If you're in a hurry to buy and can't afford to wait a few months, try just applying for a mortgage at a different bank to see what rate they offer you. Different banks weight various criteria differently when it comes to mortgage loans. For instance, one bank may rely more heavily on your income to determine the rate they will offer you, while another one may look more carefully at your credit history.

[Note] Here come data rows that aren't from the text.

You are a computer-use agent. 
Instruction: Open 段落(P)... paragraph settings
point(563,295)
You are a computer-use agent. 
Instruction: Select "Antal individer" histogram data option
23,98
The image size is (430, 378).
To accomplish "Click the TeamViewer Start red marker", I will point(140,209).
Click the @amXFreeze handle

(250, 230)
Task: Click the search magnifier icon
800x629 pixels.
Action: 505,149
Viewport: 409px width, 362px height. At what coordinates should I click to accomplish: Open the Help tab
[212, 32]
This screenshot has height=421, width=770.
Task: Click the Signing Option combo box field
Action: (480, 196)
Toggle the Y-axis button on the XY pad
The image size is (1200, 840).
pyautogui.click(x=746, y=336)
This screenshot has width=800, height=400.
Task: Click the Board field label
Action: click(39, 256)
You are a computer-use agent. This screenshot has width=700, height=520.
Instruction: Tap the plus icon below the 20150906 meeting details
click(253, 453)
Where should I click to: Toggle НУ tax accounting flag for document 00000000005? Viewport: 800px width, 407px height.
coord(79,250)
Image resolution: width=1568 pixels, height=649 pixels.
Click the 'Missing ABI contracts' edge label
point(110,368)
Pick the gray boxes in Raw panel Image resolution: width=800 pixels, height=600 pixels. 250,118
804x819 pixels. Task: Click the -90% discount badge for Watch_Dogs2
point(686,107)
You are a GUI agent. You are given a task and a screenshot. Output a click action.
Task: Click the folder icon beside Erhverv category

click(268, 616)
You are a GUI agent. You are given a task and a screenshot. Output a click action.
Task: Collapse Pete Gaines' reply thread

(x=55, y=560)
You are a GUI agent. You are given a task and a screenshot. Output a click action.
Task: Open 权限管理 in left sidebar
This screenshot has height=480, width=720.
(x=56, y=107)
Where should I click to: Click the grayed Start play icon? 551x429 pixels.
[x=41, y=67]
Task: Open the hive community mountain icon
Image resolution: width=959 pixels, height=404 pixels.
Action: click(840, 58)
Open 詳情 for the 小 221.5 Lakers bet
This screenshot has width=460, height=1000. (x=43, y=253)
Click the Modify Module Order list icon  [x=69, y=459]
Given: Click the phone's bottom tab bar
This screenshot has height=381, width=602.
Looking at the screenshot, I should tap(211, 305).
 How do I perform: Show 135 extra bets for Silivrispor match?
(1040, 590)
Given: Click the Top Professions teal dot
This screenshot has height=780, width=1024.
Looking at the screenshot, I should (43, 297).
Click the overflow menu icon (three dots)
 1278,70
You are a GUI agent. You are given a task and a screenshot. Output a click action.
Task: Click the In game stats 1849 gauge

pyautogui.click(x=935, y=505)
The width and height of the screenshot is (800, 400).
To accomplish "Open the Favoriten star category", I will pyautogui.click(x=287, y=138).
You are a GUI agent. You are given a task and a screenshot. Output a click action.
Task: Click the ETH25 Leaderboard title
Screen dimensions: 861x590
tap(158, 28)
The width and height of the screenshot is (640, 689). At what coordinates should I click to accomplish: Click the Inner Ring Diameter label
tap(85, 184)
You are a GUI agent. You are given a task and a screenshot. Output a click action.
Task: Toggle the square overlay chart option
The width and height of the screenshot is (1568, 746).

Try applying to a different type of bank from the one you already applied to. For instance, if you applied to a small regional bank, try applying to a larger nationwide bank this time around.
Increase Your Income
If you have a few months until you really need to buy a home, you may want to work on increasing your income in the meantime. The higher your income, the more assured the bank will be that you'll pay them back. So, with a higher income, you may be offered a better rate. Take on a second part-time job or take on some extra hours at your current job. If you have a spouse who does not work, having them return to work--even temporarily--may earn you a much better rate.
Pay Off Some Debts
Another thing banks consider when you apply for a mortgage is your debt-to-income ratio. So, if you have a lot of debt, you may not get as good of a rate as someone who has less debt. Focus on paying off some of your debt, and then re-apply for a mortgage; you'll probably get a better rate. Start by paying off your debt with the highest interest rate since this will save you the most money in the long term.
Save For a Larger Down Payment
If you save up more money to put towards the down payment, you won't have to borrow as much from the bank. They may be more confident in your ability to pay off the smaller loan, and may thus offer you lower mortgage rates. If you can save even an extra $5,000 towards your down payment and then re-apply, do so.